**What the exercise asks:**
All lines from the line containing "シゴト (784, 145)" up to and including the last line of the entries must be written out exactly, with no others.

*** Opening of Given information ***

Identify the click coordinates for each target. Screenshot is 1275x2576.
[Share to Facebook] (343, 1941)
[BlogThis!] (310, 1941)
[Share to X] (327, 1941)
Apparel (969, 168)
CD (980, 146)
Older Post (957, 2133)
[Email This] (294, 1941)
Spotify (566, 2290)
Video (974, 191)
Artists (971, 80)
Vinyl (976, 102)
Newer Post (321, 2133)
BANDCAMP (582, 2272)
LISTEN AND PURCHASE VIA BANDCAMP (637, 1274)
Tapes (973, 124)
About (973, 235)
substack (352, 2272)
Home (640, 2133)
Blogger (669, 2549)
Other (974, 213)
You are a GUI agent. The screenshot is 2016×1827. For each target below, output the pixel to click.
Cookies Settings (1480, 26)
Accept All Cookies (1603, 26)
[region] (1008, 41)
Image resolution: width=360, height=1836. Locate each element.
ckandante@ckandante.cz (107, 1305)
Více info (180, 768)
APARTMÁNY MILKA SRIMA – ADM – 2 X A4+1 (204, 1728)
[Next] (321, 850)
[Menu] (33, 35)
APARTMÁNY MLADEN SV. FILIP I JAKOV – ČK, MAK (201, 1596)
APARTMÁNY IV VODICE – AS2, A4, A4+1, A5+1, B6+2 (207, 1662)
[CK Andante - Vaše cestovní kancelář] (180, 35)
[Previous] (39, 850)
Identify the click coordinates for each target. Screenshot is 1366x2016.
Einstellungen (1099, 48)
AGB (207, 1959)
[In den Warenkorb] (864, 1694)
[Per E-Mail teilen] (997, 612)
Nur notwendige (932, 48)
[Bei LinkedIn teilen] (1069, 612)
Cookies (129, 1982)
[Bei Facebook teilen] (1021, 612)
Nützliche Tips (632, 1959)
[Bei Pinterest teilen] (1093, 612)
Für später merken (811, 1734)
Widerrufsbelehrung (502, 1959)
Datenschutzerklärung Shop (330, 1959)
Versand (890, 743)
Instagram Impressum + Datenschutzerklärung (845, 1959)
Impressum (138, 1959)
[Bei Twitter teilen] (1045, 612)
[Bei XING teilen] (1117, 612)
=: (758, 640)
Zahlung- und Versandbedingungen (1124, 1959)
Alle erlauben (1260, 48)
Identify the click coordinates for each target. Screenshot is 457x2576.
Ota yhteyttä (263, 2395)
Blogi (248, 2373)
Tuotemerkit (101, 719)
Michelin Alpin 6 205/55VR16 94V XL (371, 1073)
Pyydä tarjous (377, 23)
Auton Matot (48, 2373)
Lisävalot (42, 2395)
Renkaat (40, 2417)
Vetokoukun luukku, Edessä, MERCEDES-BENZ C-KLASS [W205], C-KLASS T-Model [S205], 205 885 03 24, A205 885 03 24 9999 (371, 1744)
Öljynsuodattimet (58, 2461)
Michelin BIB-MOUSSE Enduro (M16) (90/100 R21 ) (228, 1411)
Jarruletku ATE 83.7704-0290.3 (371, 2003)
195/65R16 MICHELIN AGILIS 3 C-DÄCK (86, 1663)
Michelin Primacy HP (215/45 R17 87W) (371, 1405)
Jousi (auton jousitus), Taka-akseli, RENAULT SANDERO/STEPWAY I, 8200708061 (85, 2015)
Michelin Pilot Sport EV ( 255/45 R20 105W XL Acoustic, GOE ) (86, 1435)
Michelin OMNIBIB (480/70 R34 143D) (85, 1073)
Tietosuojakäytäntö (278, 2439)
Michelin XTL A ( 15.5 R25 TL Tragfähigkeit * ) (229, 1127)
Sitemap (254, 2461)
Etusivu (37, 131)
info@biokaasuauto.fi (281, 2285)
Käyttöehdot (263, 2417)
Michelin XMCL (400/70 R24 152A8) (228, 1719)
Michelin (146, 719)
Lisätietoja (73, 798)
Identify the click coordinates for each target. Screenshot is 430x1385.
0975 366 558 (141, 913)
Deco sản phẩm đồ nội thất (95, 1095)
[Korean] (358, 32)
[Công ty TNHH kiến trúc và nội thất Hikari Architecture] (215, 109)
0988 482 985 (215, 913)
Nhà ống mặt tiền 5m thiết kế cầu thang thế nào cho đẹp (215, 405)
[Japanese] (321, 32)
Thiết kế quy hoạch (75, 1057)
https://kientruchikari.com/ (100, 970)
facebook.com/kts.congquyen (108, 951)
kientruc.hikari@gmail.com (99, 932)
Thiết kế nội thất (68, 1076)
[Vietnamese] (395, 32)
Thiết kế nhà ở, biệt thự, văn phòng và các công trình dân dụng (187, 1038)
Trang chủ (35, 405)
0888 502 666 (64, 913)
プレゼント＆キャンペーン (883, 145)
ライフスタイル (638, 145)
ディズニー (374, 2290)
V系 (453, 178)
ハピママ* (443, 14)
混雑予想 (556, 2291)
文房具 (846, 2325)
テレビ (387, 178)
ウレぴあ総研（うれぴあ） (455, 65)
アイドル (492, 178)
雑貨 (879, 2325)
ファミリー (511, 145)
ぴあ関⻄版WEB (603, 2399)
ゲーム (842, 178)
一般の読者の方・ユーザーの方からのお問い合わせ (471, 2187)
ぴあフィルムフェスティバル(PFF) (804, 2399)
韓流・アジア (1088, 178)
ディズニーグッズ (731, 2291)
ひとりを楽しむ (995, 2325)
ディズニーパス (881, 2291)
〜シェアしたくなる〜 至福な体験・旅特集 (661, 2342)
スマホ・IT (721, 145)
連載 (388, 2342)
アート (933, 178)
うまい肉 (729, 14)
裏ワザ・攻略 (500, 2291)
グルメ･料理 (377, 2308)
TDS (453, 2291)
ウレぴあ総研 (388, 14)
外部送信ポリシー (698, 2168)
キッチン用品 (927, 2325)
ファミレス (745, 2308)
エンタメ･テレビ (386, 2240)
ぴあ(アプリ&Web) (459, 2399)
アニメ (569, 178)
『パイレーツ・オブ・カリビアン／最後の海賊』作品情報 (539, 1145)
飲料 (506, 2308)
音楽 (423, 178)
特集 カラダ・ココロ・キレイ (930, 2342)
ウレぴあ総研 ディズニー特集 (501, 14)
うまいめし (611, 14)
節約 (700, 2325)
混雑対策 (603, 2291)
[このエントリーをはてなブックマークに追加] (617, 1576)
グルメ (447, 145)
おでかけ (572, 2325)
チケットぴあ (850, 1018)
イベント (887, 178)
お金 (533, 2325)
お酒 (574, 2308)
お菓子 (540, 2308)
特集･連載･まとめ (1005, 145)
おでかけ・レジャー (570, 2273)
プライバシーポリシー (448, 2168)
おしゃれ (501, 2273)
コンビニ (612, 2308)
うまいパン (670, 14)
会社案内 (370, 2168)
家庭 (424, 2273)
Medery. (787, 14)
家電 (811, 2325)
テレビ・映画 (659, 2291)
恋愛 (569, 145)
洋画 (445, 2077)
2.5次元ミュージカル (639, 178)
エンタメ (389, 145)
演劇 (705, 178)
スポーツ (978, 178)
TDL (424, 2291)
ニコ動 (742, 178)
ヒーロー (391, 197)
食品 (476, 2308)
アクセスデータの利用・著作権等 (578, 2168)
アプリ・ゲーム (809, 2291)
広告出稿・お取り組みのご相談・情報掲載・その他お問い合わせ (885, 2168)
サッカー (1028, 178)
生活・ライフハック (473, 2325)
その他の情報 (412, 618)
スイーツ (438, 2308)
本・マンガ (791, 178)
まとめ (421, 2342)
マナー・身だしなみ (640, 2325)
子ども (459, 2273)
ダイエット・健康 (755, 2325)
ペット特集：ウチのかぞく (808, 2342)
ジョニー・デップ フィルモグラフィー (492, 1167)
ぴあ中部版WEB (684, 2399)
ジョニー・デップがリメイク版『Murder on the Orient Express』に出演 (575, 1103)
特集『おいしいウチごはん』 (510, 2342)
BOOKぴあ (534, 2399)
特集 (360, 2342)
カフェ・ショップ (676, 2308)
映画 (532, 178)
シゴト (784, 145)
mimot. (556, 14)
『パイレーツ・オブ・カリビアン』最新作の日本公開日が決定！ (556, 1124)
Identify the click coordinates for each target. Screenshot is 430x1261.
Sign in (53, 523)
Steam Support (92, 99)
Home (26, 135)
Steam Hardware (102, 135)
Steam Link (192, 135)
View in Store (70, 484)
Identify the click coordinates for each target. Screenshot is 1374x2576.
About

*** Close of Given information ***

**Answer to this exercise:**
シゴト (784, 145)
mimot. (556, 14)
『パイレーツ・オブ・カリビアン』最新作の日本公開日が決定！ (556, 1124)
Identify the click coordinates for each target. Screenshot is 430x1261.
Sign in (53, 523)
Steam Support (92, 99)
Home (26, 135)
Steam Hardware (102, 135)
Steam Link (192, 135)
View in Store (70, 484)
Identify the click coordinates for each target. Screenshot is 1374x2576.
About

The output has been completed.